Find the parametric form of the equation of the plane that passes through the points 𝐴 one, five, one; 𝐡 three, four, three; and 𝐢 two, three, four.

Okay, so we have this plane that contains these three points 𝐴, 𝐡, and 𝐢. And we want to figure out which of these five options gives us the parametric form of the equation of the plane. We can recall that to define the parametric form of a plane’s equation, we need to know one point on the plane and two vectors that lie in it. Here we have three points. And we can actually use these points to define two coplanar vectors. For example, if we subtract point 𝐴 from point 𝐡, we get this vector in pink. And likewise, if we subtract 𝐴 from 𝐢, we get this vector.

Substituting in the coordinates of these points, for 𝐡 minus 𝐴, three minus one is two, four minus five is negative one, and three minus one is two. And then, for 𝐢 minus 𝐴, two minus one is one, three minus five is negative two, and four minus one is three. And what we’re saying is that these coordinates are actually the components of two vectors in our plane. We’ll call them 𝐯 one and 𝐯 two.

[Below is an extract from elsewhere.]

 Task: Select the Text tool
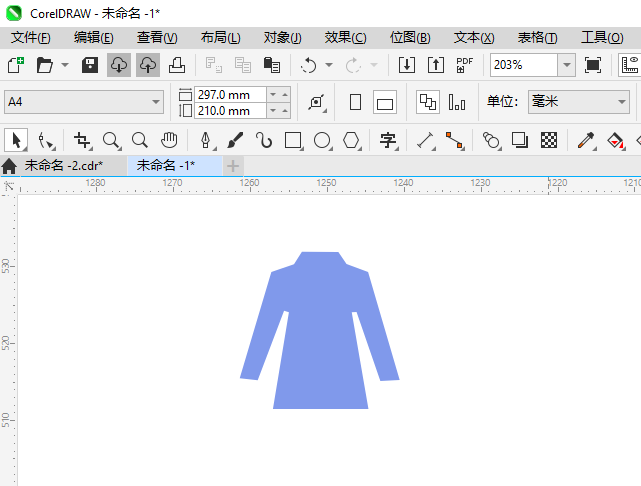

And now note that we have a point β€” we’ve picked point 𝐴 β€” as well as two vectors that lie in this plane. We can now recall the most general way to write the parametric form of a plane’s equation. It’s in terms of a point in the plane that we have a vector going to and two vectors, 𝐯 one and 𝐯 two, that lie in the plane, each of which is multiplied by its own parameter.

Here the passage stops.